AI/ ai · inference · llm · optimization

Math Beats Guesswork in LLM Request Routing

A new optimization framework routes AI inference requests using online linear programming, outperforming the heuristics most serving systems rely on today.

Routing AI inference requests is unglamorous work — and most systems do it badly.

Researchers have proposed a multi-objective optimization framework that treats request routing in large language model serving as an online linear programming problem. When requests arrive, they get dispatched to parallel decode workers based on a calculated bid-price: if a request's service-level objective-weighted benefit clears a shadow price threshold, it gets admitted. The system updates those shadow prices continuously using a warm-started, projected first-order method fast enough to meet millisecond decision windows. Tests run inside the Vidur simulator showed improvements over standard baselines across end-to-end latency, time-to-first-token, throughput, and tail performance.
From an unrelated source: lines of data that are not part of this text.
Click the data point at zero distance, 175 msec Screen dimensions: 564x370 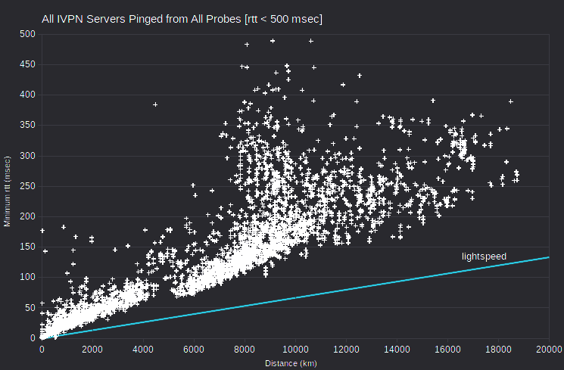(42, 231)
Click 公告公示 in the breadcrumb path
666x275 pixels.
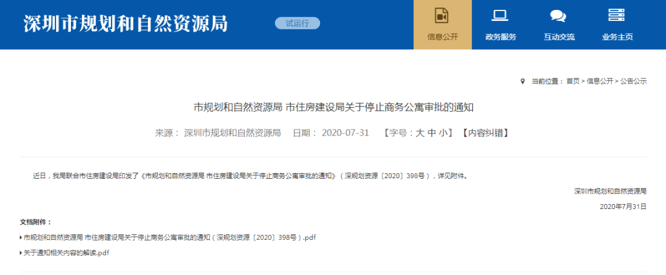[633, 81]
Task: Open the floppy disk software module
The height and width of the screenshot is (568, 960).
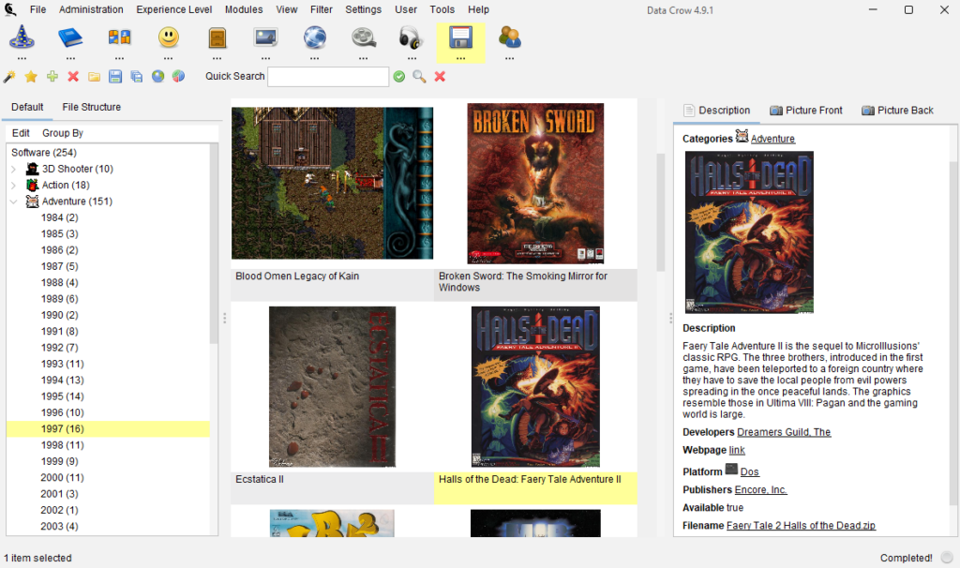Action: 460,37
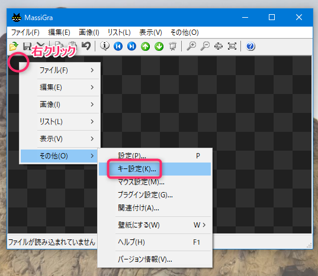Expand the 壁紙にする(W) submenu
Screen dimensions: 318x276
click(x=155, y=225)
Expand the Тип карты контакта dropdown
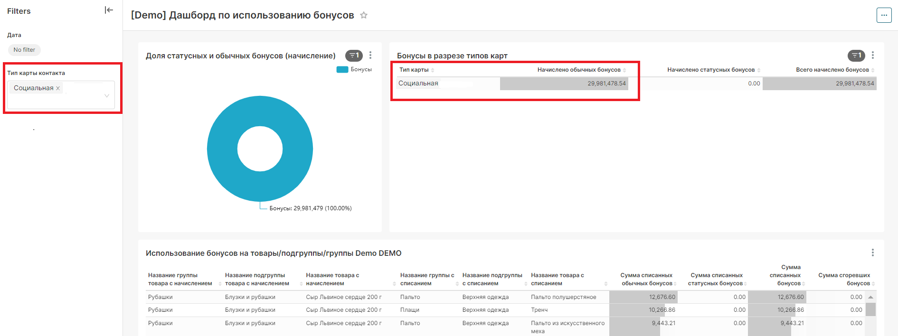The image size is (898, 336). (107, 95)
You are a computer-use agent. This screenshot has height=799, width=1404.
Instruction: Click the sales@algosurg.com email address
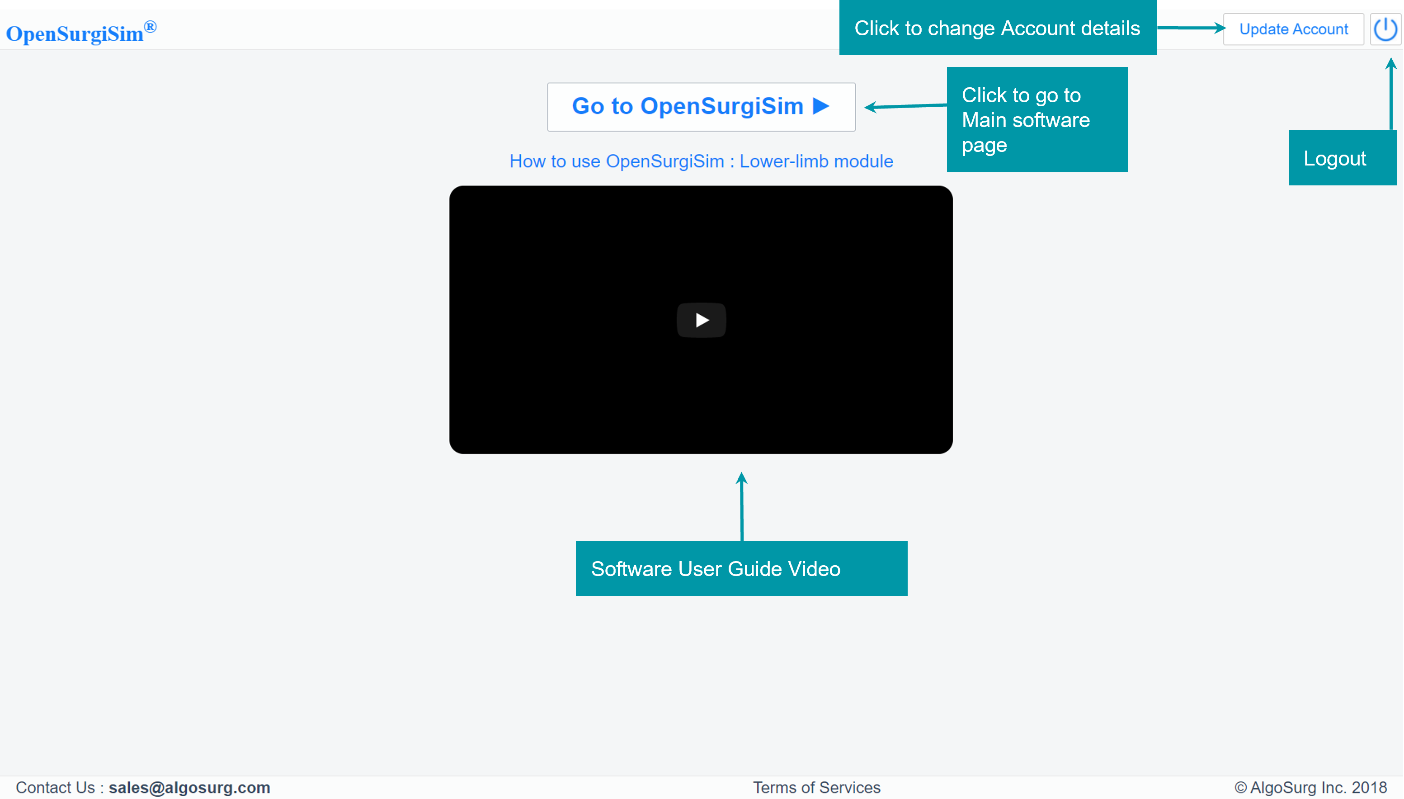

Most production LLM serving stacks — vLLM, SGLang, and similar frameworks — lean on routing heuristics that were never designed around explicit latency or throughput targets. That gap matters at scale: when KV-cache slots and batch sizes are the bottleneck, an ad-hoc round-robin or least-load rule leaves performance on the table and makes service-level guarantees hard to enforce. A principled method that exposes interpretable trade-off controls gives operators something to actually tune.

The researchers' conclusion — that a math-based approach beats one built on rules of thumb — sounds obvious in retrospect, yet most deployed systems still pick the rule of thumb. That says more about the engineering shortcuts baked into early LLM infrastructure than it does about the difficulty of the math.